The investigated Charis reservoir as a potential CO2 storage site is a sandstone reservoir with mean effective porosity of 13.92% and dominant permeability values of 100–560 mD, with both properties increasing in the reservoir's northern, southeastern and central portions. The southwestern area with siltstone and shale facies has reduced porosity and permeability, making the petrophysical properties of the reservoir facies controlled. The volume of shale model shows that the reservoir is composed of clean sands and water saturation ranging between 10 and 90%. The reservoir is suitable for CO2 storage based on its porosity and permeability.

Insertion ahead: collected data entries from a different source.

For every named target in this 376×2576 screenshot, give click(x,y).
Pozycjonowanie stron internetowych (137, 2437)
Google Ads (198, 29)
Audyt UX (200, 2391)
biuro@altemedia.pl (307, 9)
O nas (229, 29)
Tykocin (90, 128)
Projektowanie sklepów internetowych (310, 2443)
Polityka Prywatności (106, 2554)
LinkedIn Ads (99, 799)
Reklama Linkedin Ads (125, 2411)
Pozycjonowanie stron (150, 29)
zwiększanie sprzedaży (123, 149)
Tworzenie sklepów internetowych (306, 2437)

As a virgin oilfield, it is estimated the reservoir can sequester around 1.62 Mt (million tons) of CO2, and 0.71 Mt of CO2 with the reservoir fully water-saturated, based on only the static storage volume estimate of the reservoir. Increasing reservoir water saturation (a depleting oilfield at constant initial reservoir pressure) decreases CO2 storage capacity of the reservoir because water is less compressible than oil. Oil depletion (increasing water saturation) at bubble point pressure is also attended with decreasing CO2 storage capacity, although the total CO2 volume that can be stored is more than twice the volume at each water saturation level while the reservoir was at initial reservoir pressure. The oilfield, not under depletion and at 1000 psi, with a gas cap and water saturation of 50%, significantly increases CO2 storage volume because gas is more compressible than oil and water.

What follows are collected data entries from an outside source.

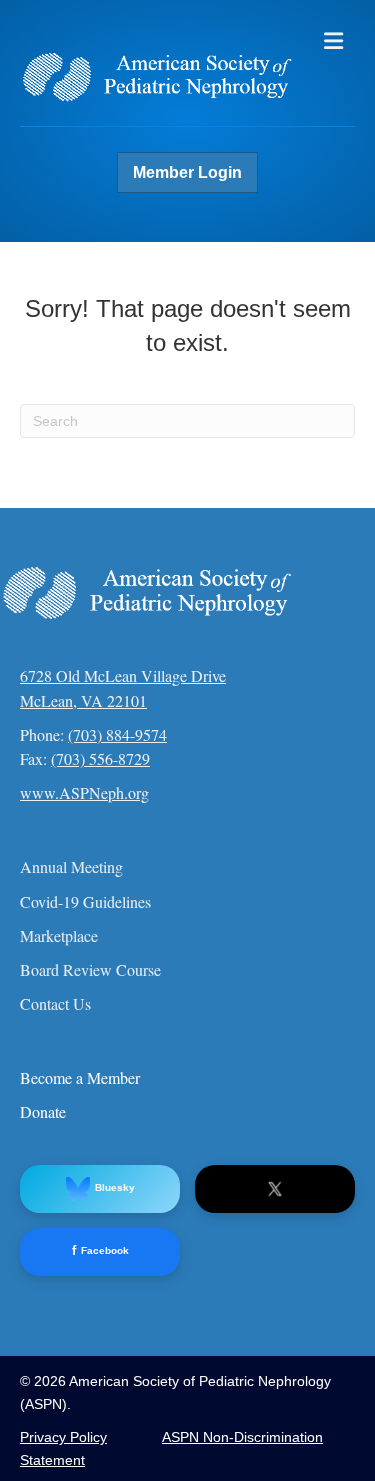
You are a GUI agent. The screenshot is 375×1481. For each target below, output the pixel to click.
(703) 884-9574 (117, 734)
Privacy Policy (63, 1437)
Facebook (100, 1250)
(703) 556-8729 (100, 758)
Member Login (187, 172)
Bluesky (115, 1187)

Further credence can be given to the reservoir and seal in the field because it has held and kept hydrocarbon in place in the geologic past, and the field has been produced. The presence of residual oil will also increase the volume of CO2 that can be stored in the reservoir. This study presents a detailed investigation into an oilfield within the Bredasdorp Basin as a potential CO2 storage site and can be used to compare the well-explored gas fields in the basin, it is also the primary input for dynamic simulation of the field.